My motion calls on the government to:

(a) provide details of which ACT public schools are without efficient air cooling in classrooms to allow students and staff to work in acceptable temperatures in line with AEU guidelines;

(b) commit to deliver improvements to those schools that do not have them this school year; and

(c) honour their 2012 election commitment to invest $70m new funding for school infrastructure maintenance.

It is important to reiterate these issues. We call on the government to give Mr Rattenbury some time to think—to think of excuses why he cannot support this motion to call the government to account on education and their education commitments. All along, we keep hearing from Mr Rattenbury that he is here for all of the community. But since he has taken on his new role, we have asked him questions and given him plenty of opportunities to have a look at calling this government to account. This motion is one of those. This is not political, Mr Rattenbury. It is something that you should, if you still have any commitment to your broad electorate, be very much interested in.

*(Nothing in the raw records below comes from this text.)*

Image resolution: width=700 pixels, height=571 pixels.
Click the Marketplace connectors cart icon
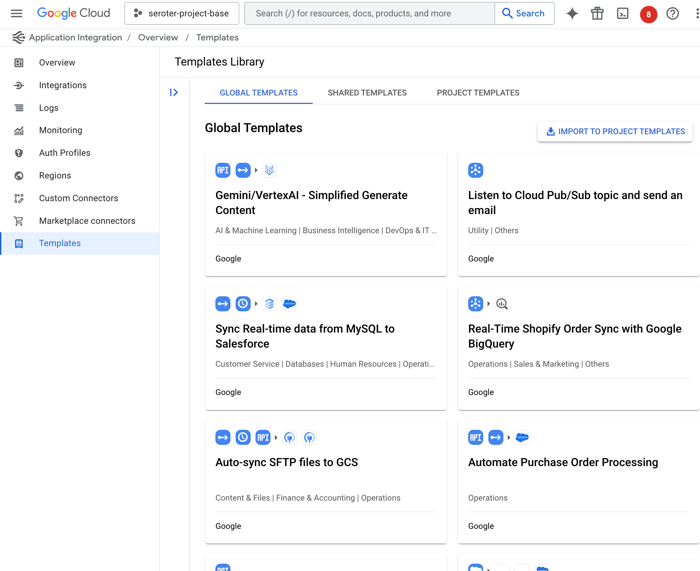pyautogui.click(x=19, y=221)
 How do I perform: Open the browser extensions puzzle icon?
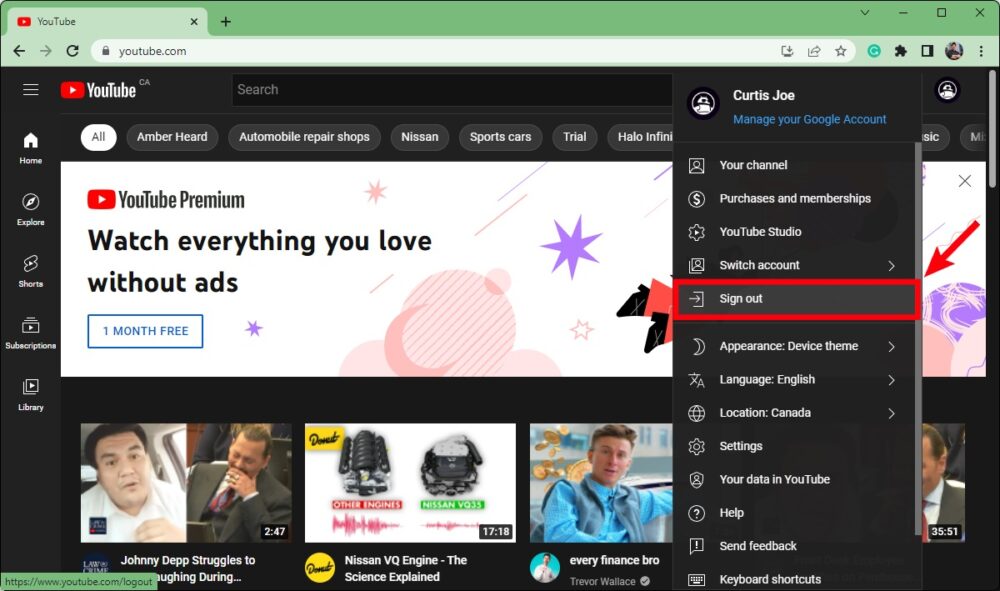tap(900, 50)
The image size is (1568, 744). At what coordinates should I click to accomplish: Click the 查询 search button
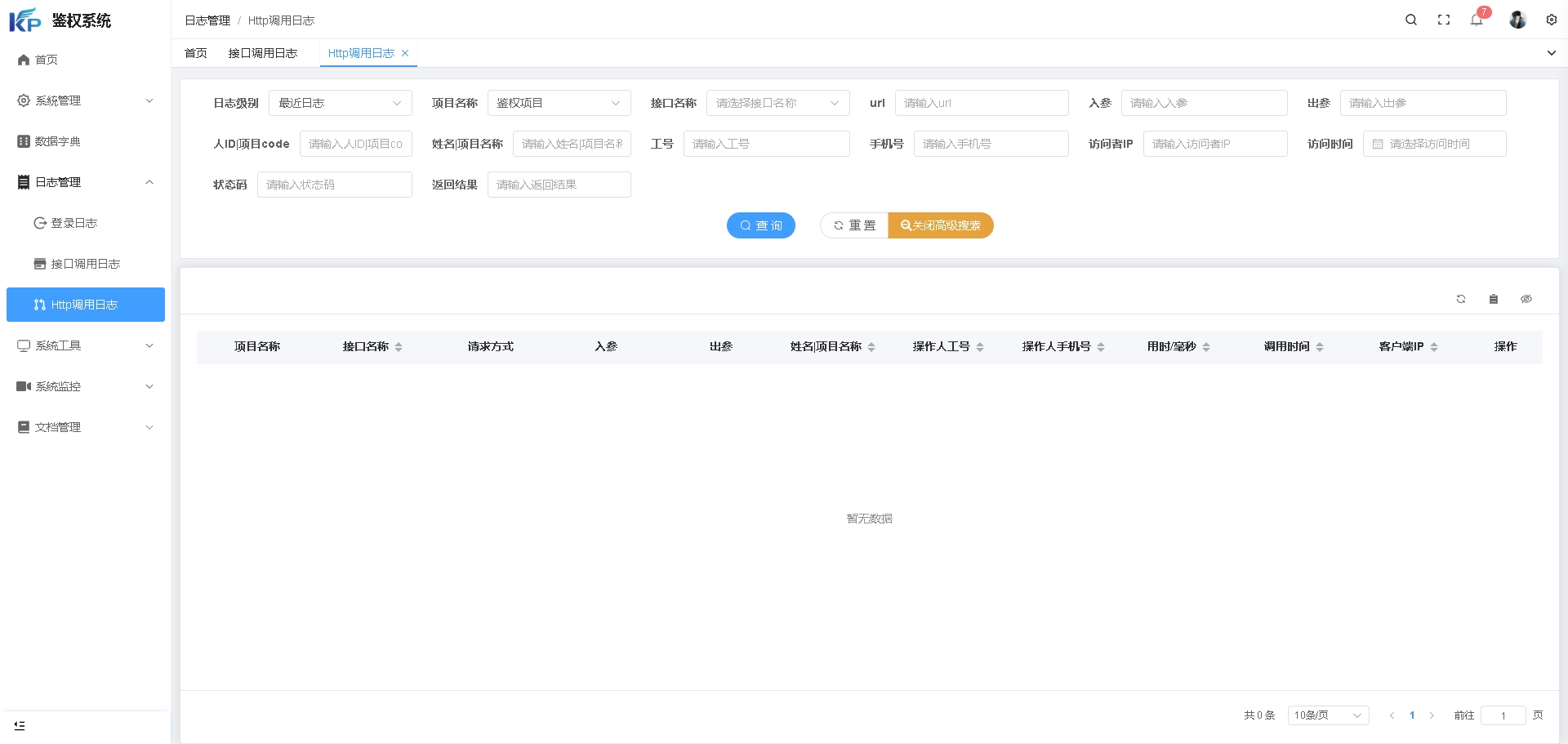tap(760, 225)
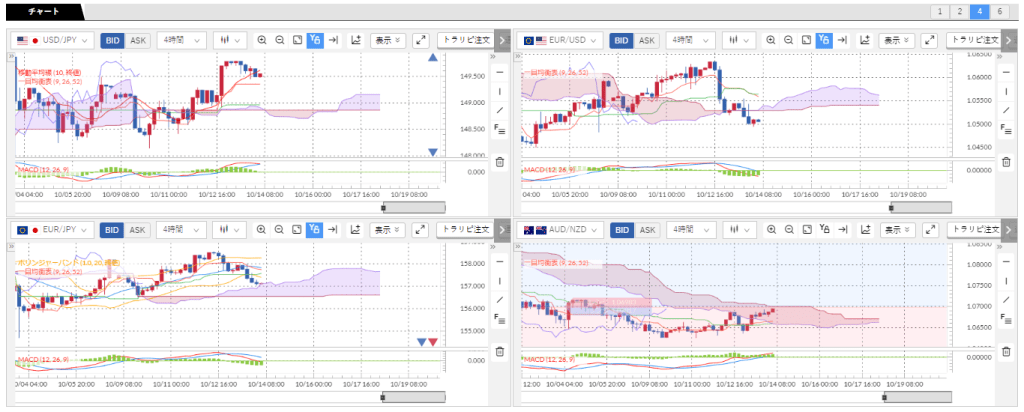Add an indicator to the EUR/JPY chart

(355, 230)
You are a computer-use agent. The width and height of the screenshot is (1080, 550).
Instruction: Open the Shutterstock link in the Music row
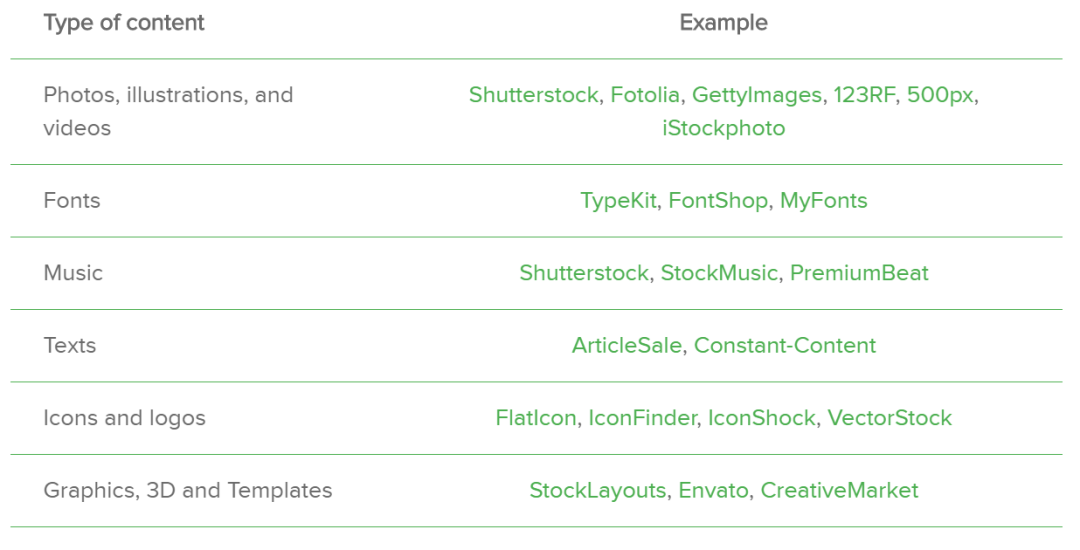[x=583, y=273]
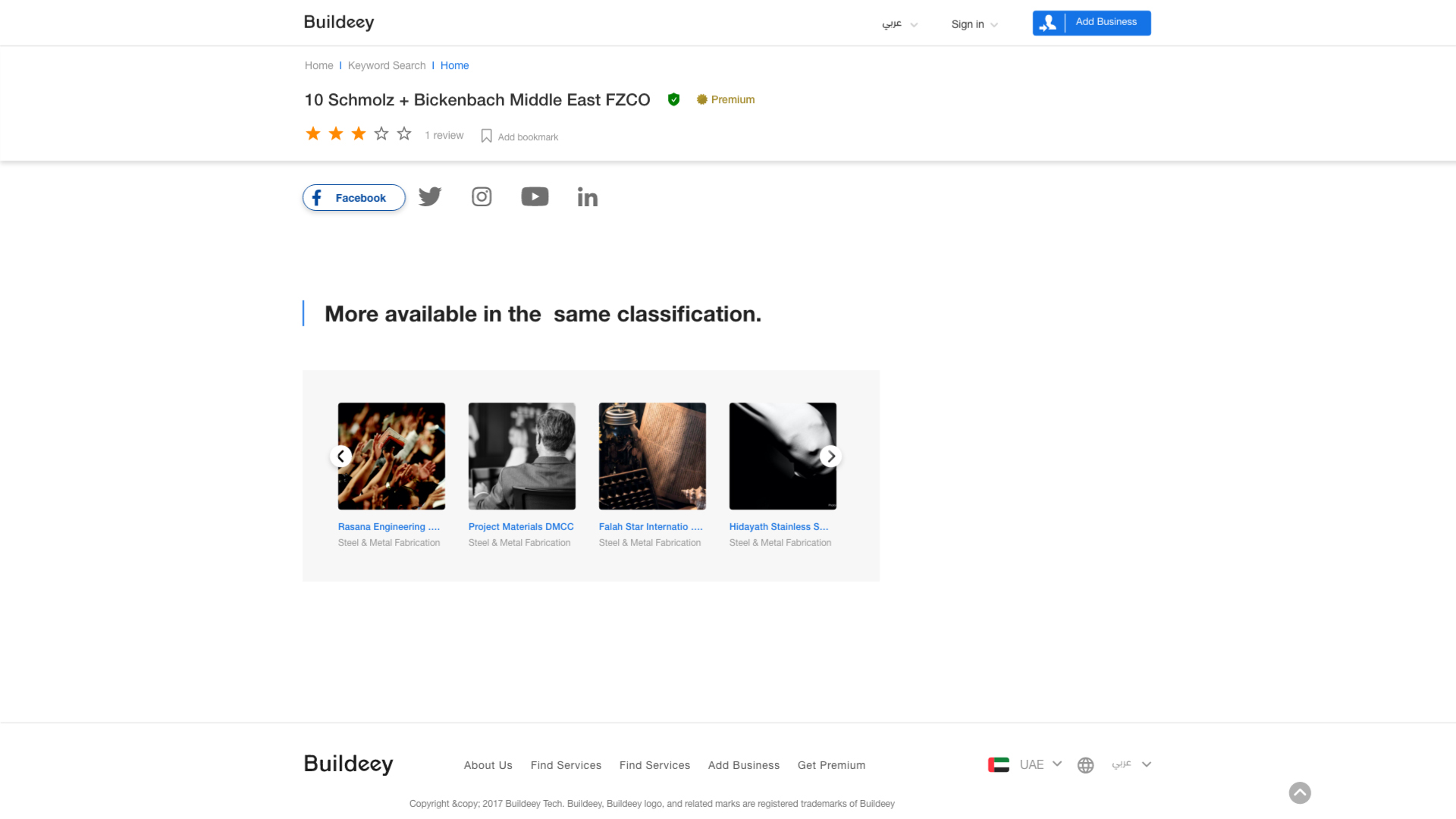Click the scroll-to-top arrow icon
Viewport: 1456px width, 819px height.
(1300, 793)
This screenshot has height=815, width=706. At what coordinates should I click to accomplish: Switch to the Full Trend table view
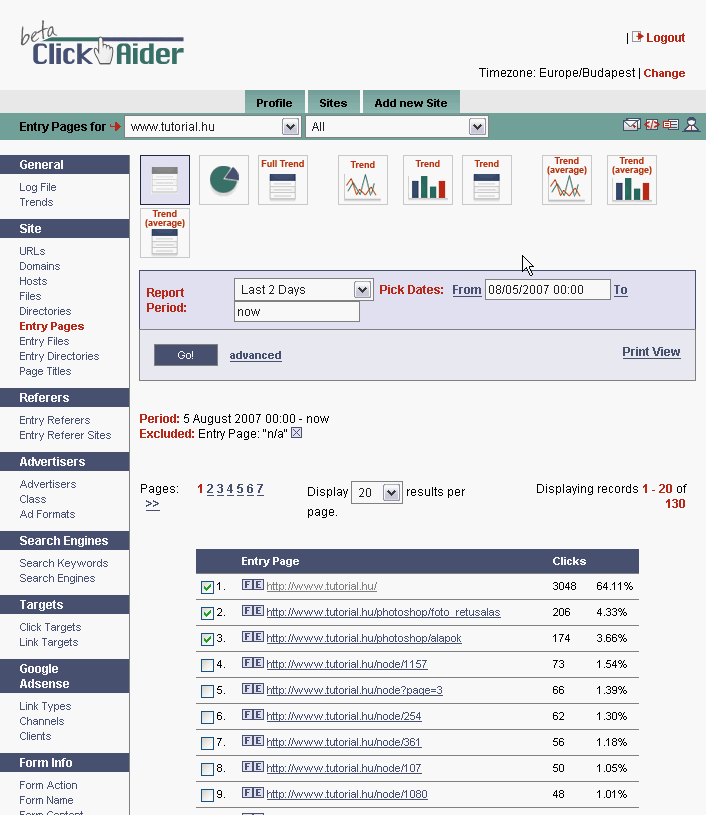point(283,180)
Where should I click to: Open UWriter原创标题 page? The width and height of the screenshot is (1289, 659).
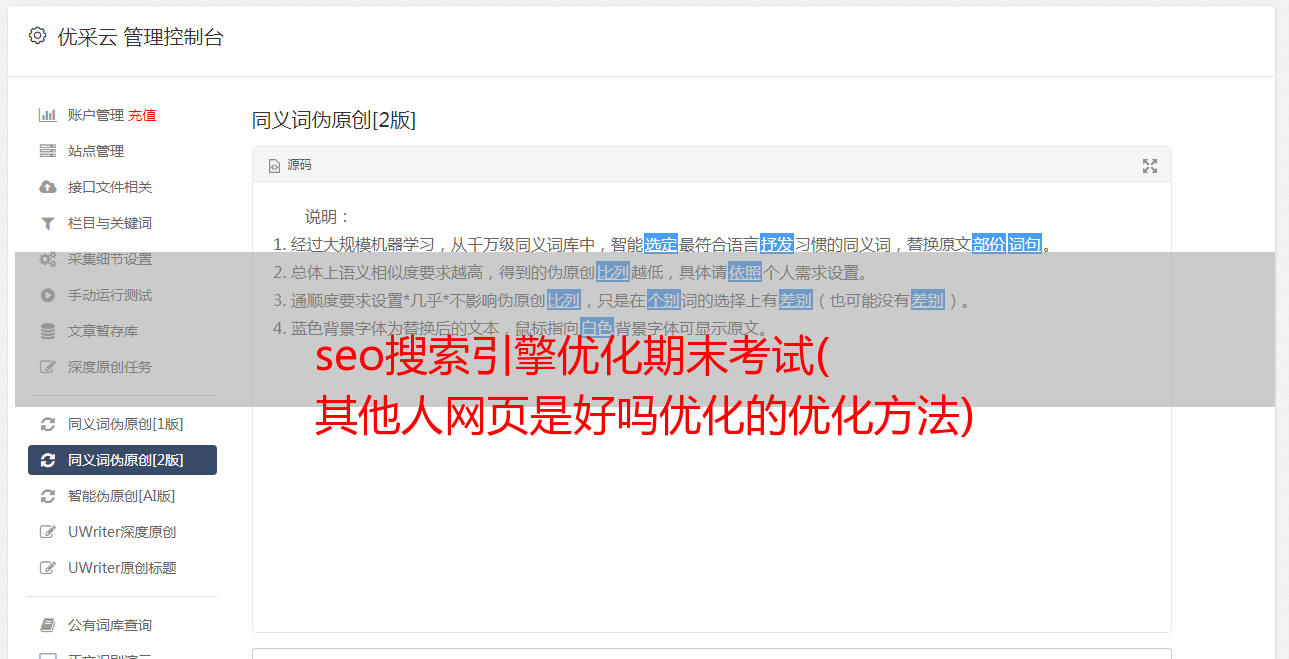(x=122, y=568)
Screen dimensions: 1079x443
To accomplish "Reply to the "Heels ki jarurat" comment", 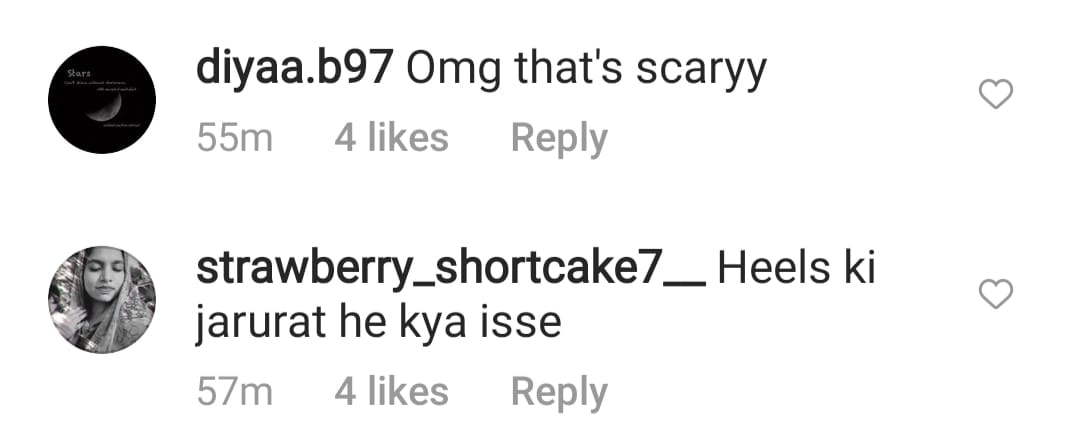I will (559, 393).
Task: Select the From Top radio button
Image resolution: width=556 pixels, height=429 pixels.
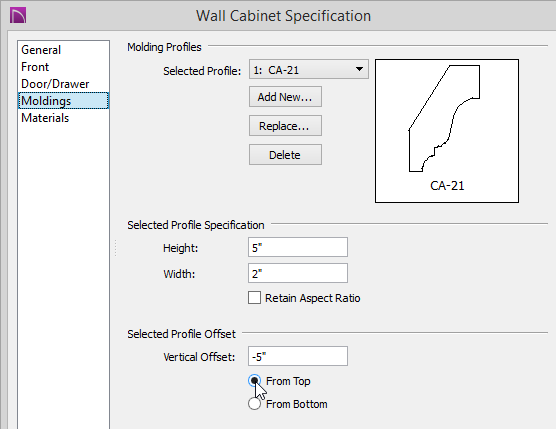Action: [254, 381]
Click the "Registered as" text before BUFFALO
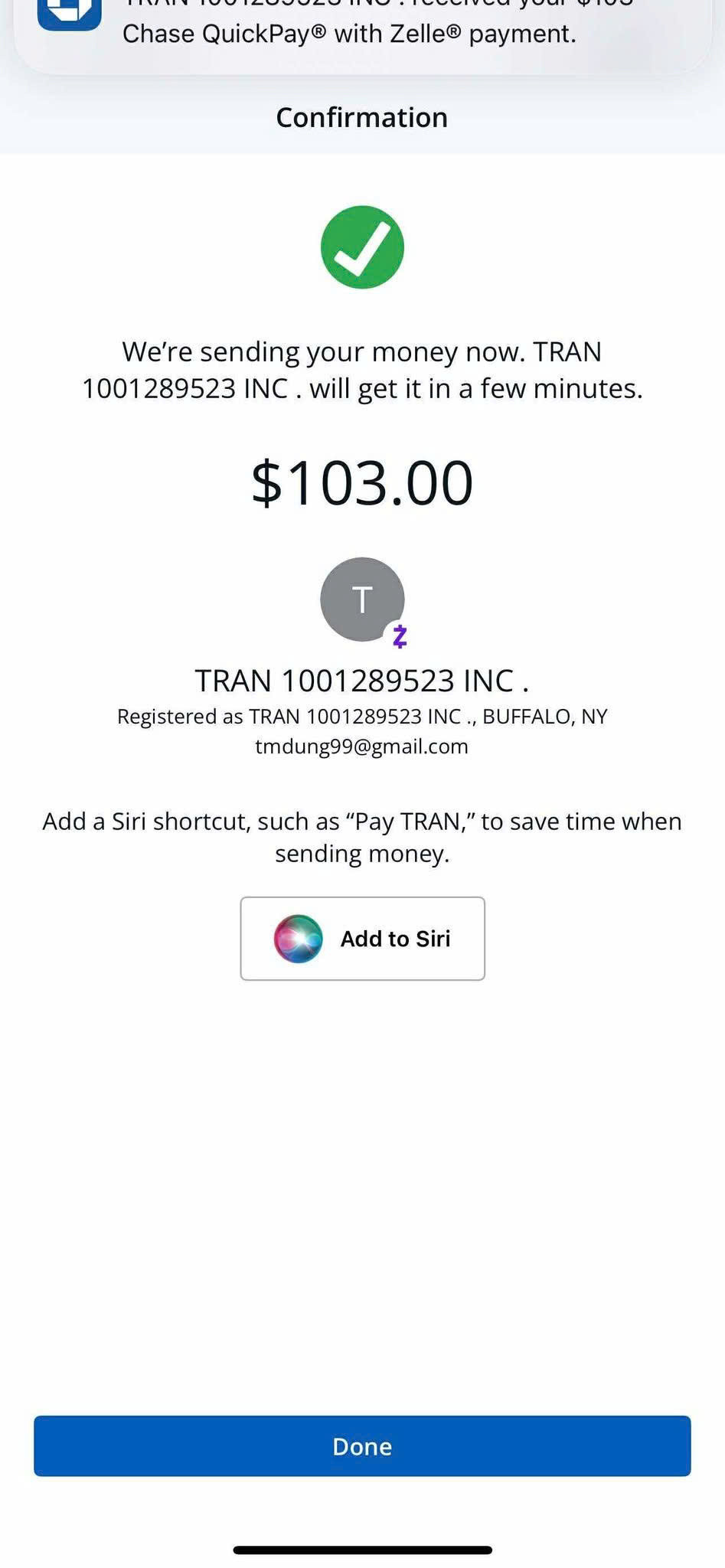725x1568 pixels. (179, 717)
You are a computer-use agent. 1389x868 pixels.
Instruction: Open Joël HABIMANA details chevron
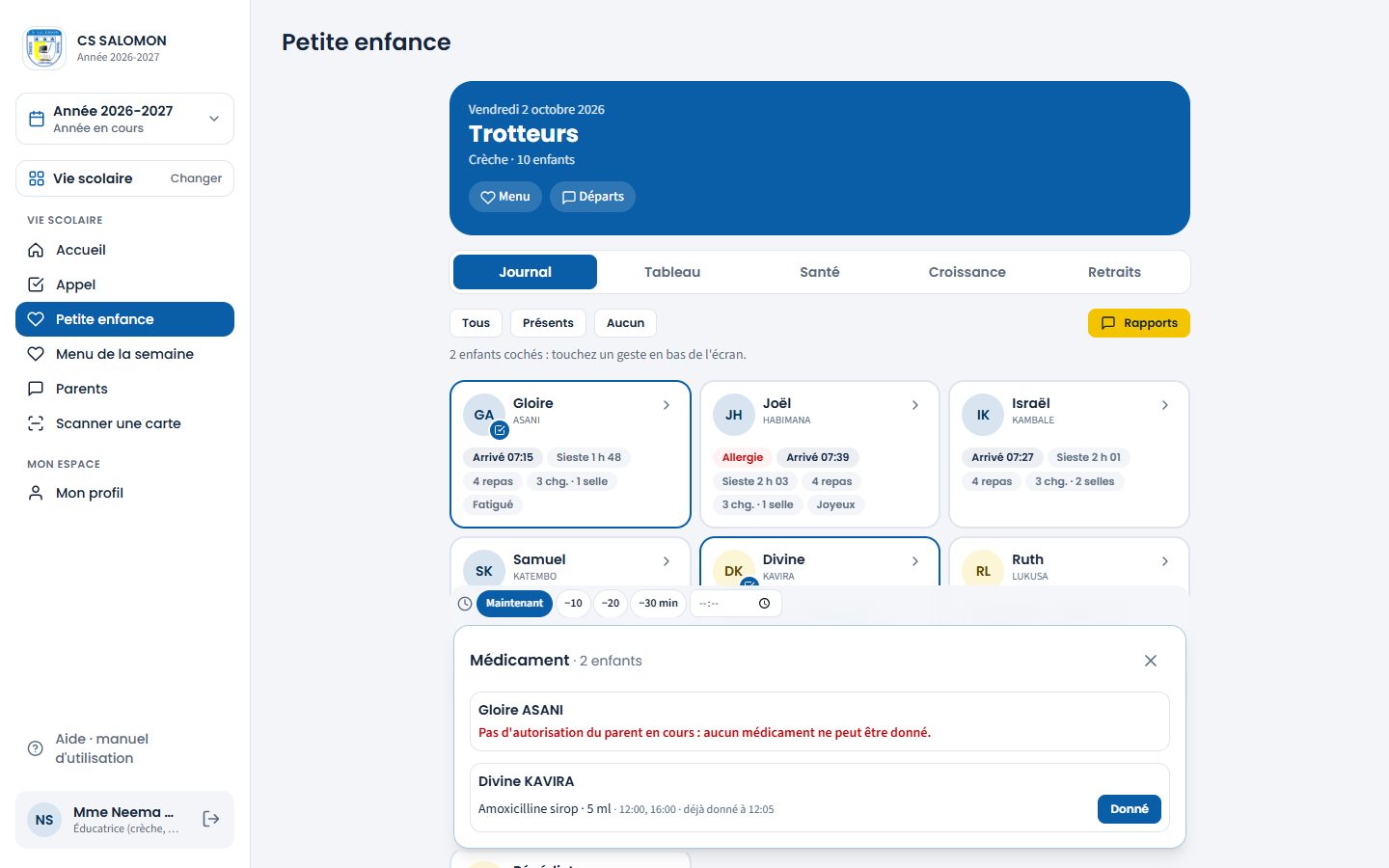pos(915,405)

The ACT public school network of 86 public schools and 33 early childhood and childcare centres is, by any account, a large property portfolio to manage. The latest ETD annual report advised that as at June 2013, the directorate managed assets with a total net book value of $1,965.8 million. The education portfolio budget is, depending on how you measure it, the largest or second largest of this government’s annual expenditure. We know that, by comparison with other states and territories, the ACT is a very high investor in public education.

If you read through the directorate’s annual report, you can see, not surprisingly, that it has myriad issues to cope with in managing such a large property base. We have ageing asset stock; we have an ever-growing need for upgraded information and community technology infrastructure; there are ongoing issues of car parking and traffic management; and there is an increased need and demand for security systems by way of fencing or closed circuit TV and other preventative and surveillance measures to reduce vandalism. And, of course, with Canberra’s growing population and the development of new suburbs comes a need for new schools.